Erasure Coding Performance Testing in Apache Hadoop 3 HDFS
-
Test environment: Hadoop3
-
Test and evaluate erasure coding
- get familiar with the Ereasure Code (EC) concept
- enable the feature on hadoop3
- perform basic writing and reading test - storing 10GB file with/without EC - single threaded
- Try different codecs: New Java coder, RS, ISA-L and their configurations RS(6,3), RS(10,4) etc.
- run TPCDS benchmark test on EC encoded data and compare the results with the one without EC
- recovery speed of a single and double machine failures (comparing to traditional replication)

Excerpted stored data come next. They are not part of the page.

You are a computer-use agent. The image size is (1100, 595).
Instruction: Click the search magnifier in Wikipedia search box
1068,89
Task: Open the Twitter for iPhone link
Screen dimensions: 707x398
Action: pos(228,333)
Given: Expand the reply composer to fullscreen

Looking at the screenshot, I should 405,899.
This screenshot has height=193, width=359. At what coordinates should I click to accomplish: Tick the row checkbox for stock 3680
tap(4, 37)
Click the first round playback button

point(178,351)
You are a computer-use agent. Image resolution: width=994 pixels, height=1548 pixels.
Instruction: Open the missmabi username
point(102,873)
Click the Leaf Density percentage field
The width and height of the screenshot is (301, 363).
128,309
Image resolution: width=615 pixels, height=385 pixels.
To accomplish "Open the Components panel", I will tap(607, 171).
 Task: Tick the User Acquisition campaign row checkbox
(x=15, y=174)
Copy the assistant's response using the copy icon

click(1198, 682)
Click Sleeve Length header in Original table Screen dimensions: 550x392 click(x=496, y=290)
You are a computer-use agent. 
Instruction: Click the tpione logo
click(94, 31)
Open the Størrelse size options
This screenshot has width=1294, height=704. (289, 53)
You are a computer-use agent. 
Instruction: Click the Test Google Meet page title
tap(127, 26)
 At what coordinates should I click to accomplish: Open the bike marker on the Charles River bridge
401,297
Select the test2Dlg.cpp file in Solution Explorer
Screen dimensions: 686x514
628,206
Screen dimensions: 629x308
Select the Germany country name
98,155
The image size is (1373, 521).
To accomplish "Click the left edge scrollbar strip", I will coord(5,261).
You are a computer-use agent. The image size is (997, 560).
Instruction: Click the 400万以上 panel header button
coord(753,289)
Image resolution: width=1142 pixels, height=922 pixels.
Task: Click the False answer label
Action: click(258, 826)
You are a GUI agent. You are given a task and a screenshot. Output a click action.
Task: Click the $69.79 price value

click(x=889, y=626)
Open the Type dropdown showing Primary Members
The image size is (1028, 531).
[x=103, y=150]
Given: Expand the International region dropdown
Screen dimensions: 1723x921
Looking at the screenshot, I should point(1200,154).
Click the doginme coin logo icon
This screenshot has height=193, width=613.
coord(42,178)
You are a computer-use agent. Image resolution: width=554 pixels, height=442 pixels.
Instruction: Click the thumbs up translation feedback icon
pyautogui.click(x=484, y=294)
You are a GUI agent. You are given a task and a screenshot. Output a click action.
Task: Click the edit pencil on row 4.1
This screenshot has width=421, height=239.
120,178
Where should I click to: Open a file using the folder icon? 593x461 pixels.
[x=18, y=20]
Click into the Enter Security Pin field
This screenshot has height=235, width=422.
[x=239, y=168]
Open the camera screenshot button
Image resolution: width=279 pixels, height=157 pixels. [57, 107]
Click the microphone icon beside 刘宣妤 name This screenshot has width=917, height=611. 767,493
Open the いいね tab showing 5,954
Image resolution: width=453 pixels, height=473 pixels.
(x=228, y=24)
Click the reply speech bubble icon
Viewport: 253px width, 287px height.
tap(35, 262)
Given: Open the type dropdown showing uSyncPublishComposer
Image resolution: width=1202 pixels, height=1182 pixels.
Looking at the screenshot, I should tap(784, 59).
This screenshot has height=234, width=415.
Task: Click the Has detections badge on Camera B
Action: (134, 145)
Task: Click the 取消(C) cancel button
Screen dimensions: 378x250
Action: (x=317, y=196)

- measure a single threaded reading speed when files are under single or double failure recovery
- generate a lot of small files (100M) and store them with EC - measure the impact of the number of blocks on the datanode GC reporting and read and write speed etc.
-
Evaluate triple namenode HA
- Install and add 3rd namenode to hadoop3
- Run through a few failure scenarios when two namenodes are going down
-
YARN Docker containers
- reconfigure YARN to run on docker instead of on LinuxContainers
- submit a basic docker image to yarn (could be even our client image), or some app like Zepplin etc.
- create a docker image for NXCALS (with their software) and submit a spark job to read the NXCALS data with all dependencies encapsulated in such docker
-
Evaluate HDFS router-based federation
-
Open spark-shell:
spark-shell --conf spark.sql.catalogImplementation=in-memory --conf spark.security.credentials.hive.enabled=false --master yarn --num-executors 84 --driver-memory 16g --executor-memory 48g --executor-cores 4 --driver-cores 4 --jars /tmp/nseidan/spark-sql-perf/target/scala-2.11/spark-sql-perf_2.11-0.5.1-SNAPSHOT.jar
-
Generate TPC-DS dataset of 1TB:
val tables = new com.databricks.spark.sql.perf.tpcds.TPCDSTables(spark.sqlContext, "/tmp/nseidan/tpcds-kit/tools", "1000")
-
Use json format and apply genData() function:
tables.genData("/user/nseidan/1tb-json-rs-6-3", "json", true, true, true, false, "", 100)